▸ INSTRUCTIONS FOR THE TASK
Find the lines in the records below that contain "computer", and report each of them.

▸ SOURCE RECORDS
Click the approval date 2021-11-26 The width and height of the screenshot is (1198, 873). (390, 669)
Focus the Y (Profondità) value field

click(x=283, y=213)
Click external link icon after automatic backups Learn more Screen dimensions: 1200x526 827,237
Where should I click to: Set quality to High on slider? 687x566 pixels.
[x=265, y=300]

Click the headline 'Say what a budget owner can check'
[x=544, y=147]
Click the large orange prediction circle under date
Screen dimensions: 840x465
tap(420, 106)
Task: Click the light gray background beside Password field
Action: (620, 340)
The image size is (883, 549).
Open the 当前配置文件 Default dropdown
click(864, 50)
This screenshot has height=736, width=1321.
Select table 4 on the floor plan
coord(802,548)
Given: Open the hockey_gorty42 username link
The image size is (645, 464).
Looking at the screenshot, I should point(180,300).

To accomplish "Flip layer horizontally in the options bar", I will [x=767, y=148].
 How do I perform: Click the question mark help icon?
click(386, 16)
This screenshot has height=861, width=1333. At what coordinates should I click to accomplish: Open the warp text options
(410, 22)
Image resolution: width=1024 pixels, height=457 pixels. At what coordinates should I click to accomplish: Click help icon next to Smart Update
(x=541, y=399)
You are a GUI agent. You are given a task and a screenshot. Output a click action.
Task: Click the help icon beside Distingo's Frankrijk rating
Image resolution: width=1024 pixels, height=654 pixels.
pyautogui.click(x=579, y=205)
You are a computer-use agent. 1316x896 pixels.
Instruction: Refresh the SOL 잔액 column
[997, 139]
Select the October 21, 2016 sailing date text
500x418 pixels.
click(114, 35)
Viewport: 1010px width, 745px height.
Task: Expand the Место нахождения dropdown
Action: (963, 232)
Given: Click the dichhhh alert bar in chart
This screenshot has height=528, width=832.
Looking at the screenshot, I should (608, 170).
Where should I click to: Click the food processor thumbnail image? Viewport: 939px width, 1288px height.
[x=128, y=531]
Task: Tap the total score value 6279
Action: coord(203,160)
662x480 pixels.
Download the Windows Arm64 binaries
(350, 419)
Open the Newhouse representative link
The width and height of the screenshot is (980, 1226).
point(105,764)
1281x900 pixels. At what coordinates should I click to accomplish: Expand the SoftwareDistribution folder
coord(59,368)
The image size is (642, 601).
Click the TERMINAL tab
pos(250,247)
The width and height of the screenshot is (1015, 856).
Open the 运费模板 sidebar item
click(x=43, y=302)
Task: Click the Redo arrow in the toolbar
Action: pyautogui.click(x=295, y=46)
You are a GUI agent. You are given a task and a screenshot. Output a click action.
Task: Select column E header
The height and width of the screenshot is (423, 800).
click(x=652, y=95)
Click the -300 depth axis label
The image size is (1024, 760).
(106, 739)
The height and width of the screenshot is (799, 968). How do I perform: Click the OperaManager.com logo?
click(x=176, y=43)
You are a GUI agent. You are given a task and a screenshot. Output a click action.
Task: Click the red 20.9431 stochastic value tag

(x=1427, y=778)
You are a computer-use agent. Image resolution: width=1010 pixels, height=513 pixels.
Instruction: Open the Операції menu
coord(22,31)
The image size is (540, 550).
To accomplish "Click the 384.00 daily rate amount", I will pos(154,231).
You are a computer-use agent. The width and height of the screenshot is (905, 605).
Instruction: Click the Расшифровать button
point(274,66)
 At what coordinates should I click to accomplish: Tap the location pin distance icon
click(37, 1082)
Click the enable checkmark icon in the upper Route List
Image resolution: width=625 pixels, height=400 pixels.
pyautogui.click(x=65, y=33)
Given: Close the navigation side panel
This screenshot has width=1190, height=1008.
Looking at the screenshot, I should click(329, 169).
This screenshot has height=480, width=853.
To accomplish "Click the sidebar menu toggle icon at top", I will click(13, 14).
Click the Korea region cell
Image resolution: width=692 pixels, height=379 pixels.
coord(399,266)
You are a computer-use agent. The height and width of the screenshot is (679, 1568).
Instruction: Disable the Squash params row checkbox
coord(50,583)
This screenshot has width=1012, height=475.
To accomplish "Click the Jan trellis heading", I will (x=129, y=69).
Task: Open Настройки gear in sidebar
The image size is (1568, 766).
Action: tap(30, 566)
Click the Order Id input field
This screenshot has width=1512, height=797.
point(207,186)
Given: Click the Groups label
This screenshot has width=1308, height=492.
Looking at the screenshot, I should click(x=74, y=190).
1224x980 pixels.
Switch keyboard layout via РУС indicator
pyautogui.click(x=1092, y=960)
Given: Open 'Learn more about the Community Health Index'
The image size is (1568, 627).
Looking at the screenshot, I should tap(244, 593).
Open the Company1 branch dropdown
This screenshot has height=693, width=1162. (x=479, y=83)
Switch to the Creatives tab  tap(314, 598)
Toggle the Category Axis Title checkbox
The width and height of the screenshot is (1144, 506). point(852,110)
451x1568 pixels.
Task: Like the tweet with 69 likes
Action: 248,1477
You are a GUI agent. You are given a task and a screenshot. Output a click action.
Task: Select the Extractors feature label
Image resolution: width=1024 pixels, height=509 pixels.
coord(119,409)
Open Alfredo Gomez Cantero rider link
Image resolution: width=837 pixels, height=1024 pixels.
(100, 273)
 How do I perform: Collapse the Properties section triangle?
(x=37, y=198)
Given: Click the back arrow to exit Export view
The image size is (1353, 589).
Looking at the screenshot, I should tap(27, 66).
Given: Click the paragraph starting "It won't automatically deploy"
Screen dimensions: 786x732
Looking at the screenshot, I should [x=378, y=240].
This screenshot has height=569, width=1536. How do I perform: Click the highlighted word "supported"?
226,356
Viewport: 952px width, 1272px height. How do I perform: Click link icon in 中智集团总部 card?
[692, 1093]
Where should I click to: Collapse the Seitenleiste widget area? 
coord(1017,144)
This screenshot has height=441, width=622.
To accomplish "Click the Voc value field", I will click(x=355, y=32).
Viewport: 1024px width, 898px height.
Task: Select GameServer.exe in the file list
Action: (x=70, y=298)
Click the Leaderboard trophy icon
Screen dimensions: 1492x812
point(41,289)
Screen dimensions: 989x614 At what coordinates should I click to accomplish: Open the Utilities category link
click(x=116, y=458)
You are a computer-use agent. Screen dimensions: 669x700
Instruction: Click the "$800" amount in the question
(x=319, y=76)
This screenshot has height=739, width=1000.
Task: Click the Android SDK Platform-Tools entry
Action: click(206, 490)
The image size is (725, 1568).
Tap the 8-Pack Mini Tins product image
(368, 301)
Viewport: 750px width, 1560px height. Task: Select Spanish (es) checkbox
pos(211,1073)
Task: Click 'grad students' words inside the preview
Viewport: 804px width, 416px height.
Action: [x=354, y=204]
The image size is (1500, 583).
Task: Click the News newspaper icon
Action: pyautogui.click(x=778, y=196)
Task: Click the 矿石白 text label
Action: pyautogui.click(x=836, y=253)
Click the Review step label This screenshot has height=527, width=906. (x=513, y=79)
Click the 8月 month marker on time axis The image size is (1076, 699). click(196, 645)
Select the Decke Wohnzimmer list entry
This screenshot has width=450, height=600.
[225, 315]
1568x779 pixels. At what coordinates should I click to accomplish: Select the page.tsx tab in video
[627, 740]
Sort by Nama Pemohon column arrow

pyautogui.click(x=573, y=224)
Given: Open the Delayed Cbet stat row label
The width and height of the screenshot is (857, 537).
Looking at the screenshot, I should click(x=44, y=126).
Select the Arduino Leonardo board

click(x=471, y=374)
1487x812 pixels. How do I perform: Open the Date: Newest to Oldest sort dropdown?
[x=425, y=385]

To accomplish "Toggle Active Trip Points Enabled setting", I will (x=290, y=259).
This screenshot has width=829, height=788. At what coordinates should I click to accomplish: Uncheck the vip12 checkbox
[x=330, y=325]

▸ SOLUTION
You are a computer-use agent. 1316x896 pixels.
You are a computer-use agent. Image resolution: width=1010 pixels, height=513 pixels.
You are a computer-use agent. The width and height of the screenshot is (905, 605).
You are a computer-use agent. The height and width of the screenshot is (679, 1568).
You are a computer-use agent. Screen dimensions: 669x700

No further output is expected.